Anthony Douglas Elonis was enraged at his ex-wife, who left him “and took the kids.” He published threats to murder her, along with specific details about her home and its environs, and how he could best effect his attack.

The rapper Eminem publicly threatened to “punch Lana Del Rey right in the face twice, like Ray Rice in broad daylight in the plain sight of the elevator surveillance/’Til her head is banging on the railing, then celebrate with the Ravens.” (Search YouTube for “Ray Rice elevator” to see the act of violence he threatened to mimic.) Eminem previously pled guilty to a criminal offense after being criminally charged for using a gun to assault a man he saw kissing his estranged wife. So he is both an artist and a convicted criminal.

Would you be “alarmed” or “seriously annoyed” if a man who had a violent criminal history personally threatened to knock you unconscious à la Ray Rice? Or if your ex-spouse published a threat to kill you in your home, along with your home address, and a description of how to circumvent your home security system to commit the attack? Might you find it hard to sleep at night knowing that everyone on the Internet had been provided with a blueprint for breaking into your home?

If these men’s words were “art,” what artistic statements were they making?

Were you ever threatened or taunted by a schoolyard bully, colleague, lover, neighbor or spouse? Did their threats alarm or seriously annoy you? Do ISIS videos threatening to behead opponents and videos of actual beheadings annoy or alarm you? When the KKK burns a cross on a lawn do you consider it to be political speech or art – or a terroristic threat? Do you think snuff films are “art”?

The law expresses our collective view about the society we want to live in and share. The question is: do you want to live in a society where a person who terrorizes you, or someone you care about, is legally protected because he calls his threats “art”? What kind of threats do you want the law to protect?

Consider: violence against women and children is the largest criminal violence epidemic in our society. Forty percent of women around the globe are victims of domestic violence.

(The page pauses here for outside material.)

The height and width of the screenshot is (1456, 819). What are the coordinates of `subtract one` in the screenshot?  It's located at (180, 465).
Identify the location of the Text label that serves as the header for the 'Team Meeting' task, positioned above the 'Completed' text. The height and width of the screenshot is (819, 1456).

Twenty-five percent of American girls and 16 percent of American boys, are victims of sexual violence before they turn 18. As many as 50 percent of American women will be victims of sexual violence in their lifetimes. Crimes like cyber-bullying, and “revenge porn” are increasing. Each of us knows victims. They are your family members, neighbors, colleagues and friends. Having interviewed many men, women and child victims of these crimes, I can attest to the devastating harm caused when criminals use threats to force their victims to live in fear.

In my opinion, the Supreme Court’s Elonis decision created a “my threat is art” defense, seriously eroding legal protections for victims of harassment, menacing and stalking. Harvey calls the Elonis decision a victory for free speech. As a lawyer, I call it a victory for psychological terrorists.

As a professional artist, I believe the decision demeans the meaning of “art.” It appropriates a term that, for me, represents thousands of years of human endeavor to create beauty, inspiration, and powerful social critique, and transforms the word “art” into a defense for crimes of psychological terror.

The job for those who create and interpret the law is to decide where to draw the line. Consider where you think that line should be drawn.

Harvey Mars replies: I do not disagree with Ms. Hoult’s basic criticisms of my analysis of the results of the Elonis decision. However, I believe the decision was the correct one given the fact that the statute as initially interpreted excluded the essential “mens rea” (criminal intent) component of a criminal act. As applied, the statute only could serve to establish civil liability. However, it still remains to be seen whether or not Mr. Elonis will be reconvicted given the clarification rendered by the Supreme Court.